- **Listed entries**
BEGIN
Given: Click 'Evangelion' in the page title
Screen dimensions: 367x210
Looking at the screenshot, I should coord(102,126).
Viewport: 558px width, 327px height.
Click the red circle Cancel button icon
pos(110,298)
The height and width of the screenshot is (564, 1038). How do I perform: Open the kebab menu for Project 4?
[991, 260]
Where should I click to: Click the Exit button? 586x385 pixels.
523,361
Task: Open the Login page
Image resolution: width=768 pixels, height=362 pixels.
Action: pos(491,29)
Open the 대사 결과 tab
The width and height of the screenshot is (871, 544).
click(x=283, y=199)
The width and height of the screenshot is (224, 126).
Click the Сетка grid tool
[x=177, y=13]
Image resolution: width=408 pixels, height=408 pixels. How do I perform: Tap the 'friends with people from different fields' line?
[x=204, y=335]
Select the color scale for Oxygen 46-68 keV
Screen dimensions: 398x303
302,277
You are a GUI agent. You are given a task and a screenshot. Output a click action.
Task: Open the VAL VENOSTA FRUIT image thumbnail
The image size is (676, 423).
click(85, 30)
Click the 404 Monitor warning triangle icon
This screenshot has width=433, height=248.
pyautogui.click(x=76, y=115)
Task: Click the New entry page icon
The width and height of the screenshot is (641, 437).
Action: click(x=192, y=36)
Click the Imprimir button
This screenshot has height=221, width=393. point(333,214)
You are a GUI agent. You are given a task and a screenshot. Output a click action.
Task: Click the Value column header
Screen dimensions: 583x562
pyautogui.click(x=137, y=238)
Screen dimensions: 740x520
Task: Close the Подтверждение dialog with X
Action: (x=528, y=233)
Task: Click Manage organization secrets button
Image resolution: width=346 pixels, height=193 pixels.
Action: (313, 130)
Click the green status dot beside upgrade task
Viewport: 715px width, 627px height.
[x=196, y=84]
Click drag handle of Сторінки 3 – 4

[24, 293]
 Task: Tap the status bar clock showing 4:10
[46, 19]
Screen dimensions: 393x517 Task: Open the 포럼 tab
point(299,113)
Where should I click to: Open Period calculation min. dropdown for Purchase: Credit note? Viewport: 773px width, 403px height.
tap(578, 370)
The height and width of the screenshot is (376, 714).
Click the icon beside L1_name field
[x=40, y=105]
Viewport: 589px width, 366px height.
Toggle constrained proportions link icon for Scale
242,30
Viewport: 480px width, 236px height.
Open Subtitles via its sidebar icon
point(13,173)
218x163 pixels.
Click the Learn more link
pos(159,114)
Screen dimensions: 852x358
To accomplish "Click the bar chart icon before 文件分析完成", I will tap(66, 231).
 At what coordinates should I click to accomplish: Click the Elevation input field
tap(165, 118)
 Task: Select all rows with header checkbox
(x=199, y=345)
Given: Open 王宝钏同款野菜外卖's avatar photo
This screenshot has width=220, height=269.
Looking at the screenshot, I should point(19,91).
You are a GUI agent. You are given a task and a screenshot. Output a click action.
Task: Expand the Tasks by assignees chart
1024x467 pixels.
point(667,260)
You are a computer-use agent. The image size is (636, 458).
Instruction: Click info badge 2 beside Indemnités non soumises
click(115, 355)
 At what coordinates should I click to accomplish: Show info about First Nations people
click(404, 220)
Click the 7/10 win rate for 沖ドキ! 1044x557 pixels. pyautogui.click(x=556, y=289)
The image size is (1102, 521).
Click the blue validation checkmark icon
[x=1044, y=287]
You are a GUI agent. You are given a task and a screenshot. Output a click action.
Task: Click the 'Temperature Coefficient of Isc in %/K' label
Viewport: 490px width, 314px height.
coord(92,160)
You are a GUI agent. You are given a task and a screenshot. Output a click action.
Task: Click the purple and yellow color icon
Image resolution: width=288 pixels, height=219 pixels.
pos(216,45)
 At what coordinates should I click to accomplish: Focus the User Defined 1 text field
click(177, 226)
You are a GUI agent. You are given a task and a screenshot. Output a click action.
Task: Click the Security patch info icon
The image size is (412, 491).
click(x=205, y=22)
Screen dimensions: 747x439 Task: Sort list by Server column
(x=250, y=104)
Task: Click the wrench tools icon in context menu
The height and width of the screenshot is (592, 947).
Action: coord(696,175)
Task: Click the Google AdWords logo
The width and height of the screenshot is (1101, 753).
END
Please reproduce the entire listing. Keep it identical.

- **Answer below**
Given: Click 'Evangelion' in the page title
Screen dimensions: 367x210
Looking at the screenshot, I should coord(102,126).
Viewport: 558px width, 327px height.
Click the red circle Cancel button icon
pos(110,298)
The height and width of the screenshot is (564, 1038). How do I perform: Open the kebab menu for Project 4?
[991, 260]
Where should I click to: Click the Exit button? 586x385 pixels.
523,361
Task: Open the Login page
Image resolution: width=768 pixels, height=362 pixels.
Action: pos(491,29)
Open the 대사 결과 tab
The width and height of the screenshot is (871, 544).
click(x=283, y=199)
The width and height of the screenshot is (224, 126).
Click the Сетка grid tool
[x=177, y=13]
Image resolution: width=408 pixels, height=408 pixels. How do I perform: Tap the 'friends with people from different fields' line?
[x=204, y=335]
Select the color scale for Oxygen 46-68 keV
Screen dimensions: 398x303
302,277
You are a GUI agent. You are given a task and a screenshot. Output a click action.
Task: Open the VAL VENOSTA FRUIT image thumbnail
The image size is (676, 423).
click(85, 30)
Click the 404 Monitor warning triangle icon
This screenshot has width=433, height=248.
pyautogui.click(x=76, y=115)
Task: Click the New entry page icon
The width and height of the screenshot is (641, 437).
Action: click(x=192, y=36)
Click the Imprimir button
This screenshot has height=221, width=393. point(333,214)
You are a GUI agent. You are given a task and a screenshot. Output a click action.
Task: Click the Value column header
Screen dimensions: 583x562
pyautogui.click(x=137, y=238)
Screen dimensions: 740x520
Task: Close the Подтверждение dialog with X
Action: (x=528, y=233)
Task: Click Manage organization secrets button
Image resolution: width=346 pixels, height=193 pixels.
Action: (313, 130)
Click the green status dot beside upgrade task
Viewport: 715px width, 627px height.
[x=196, y=84]
Click drag handle of Сторінки 3 – 4

[24, 293]
 Task: Tap the status bar clock showing 4:10
[46, 19]
Screen dimensions: 393x517 Task: Open the 포럼 tab
point(299,113)
Where should I click to: Open Period calculation min. dropdown for Purchase: Credit note? Viewport: 773px width, 403px height.
tap(578, 370)
The height and width of the screenshot is (376, 714).
Click the icon beside L1_name field
[x=40, y=105]
Viewport: 589px width, 366px height.
Toggle constrained proportions link icon for Scale
242,30
Viewport: 480px width, 236px height.
Open Subtitles via its sidebar icon
point(13,173)
218x163 pixels.
Click the Learn more link
pos(159,114)
Screen dimensions: 852x358
To accomplish "Click the bar chart icon before 文件分析完成", I will tap(66, 231).
 At what coordinates should I click to accomplish: Click the Elevation input field
tap(165, 118)
 Task: Select all rows with header checkbox
(x=199, y=345)
Given: Open 王宝钏同款野菜外卖's avatar photo
This screenshot has width=220, height=269.
Looking at the screenshot, I should point(19,91).
You are a GUI agent. You are given a task and a screenshot. Output a click action.
Task: Expand the Tasks by assignees chart
1024x467 pixels.
point(667,260)
You are a computer-use agent. The image size is (636, 458).
Instruction: Click info badge 2 beside Indemnités non soumises
click(115, 355)
 At what coordinates should I click to accomplish: Show info about First Nations people
click(404, 220)
Click the 7/10 win rate for 沖ドキ! 1044x557 pixels. pyautogui.click(x=556, y=289)
The image size is (1102, 521).
Click the blue validation checkmark icon
[x=1044, y=287]
You are a GUI agent. You are given a task and a screenshot. Output a click action.
Task: Click the 'Temperature Coefficient of Isc in %/K' label
Viewport: 490px width, 314px height.
coord(92,160)
You are a GUI agent. You are given a task and a screenshot. Output a click action.
Task: Click the purple and yellow color icon
Image resolution: width=288 pixels, height=219 pixels.
pos(216,45)
 At what coordinates should I click to accomplish: Focus the User Defined 1 text field
click(177, 226)
You are a GUI agent. You are given a task and a screenshot. Output a click action.
Task: Click the Security patch info icon
The image size is (412, 491).
click(x=205, y=22)
Screen dimensions: 747x439 Task: Sort list by Server column
(x=250, y=104)
Task: Click the wrench tools icon in context menu
The height and width of the screenshot is (592, 947).
Action: coord(696,175)
Task: Click the Google AdWords logo
The width and height of the screenshot is (1101, 753).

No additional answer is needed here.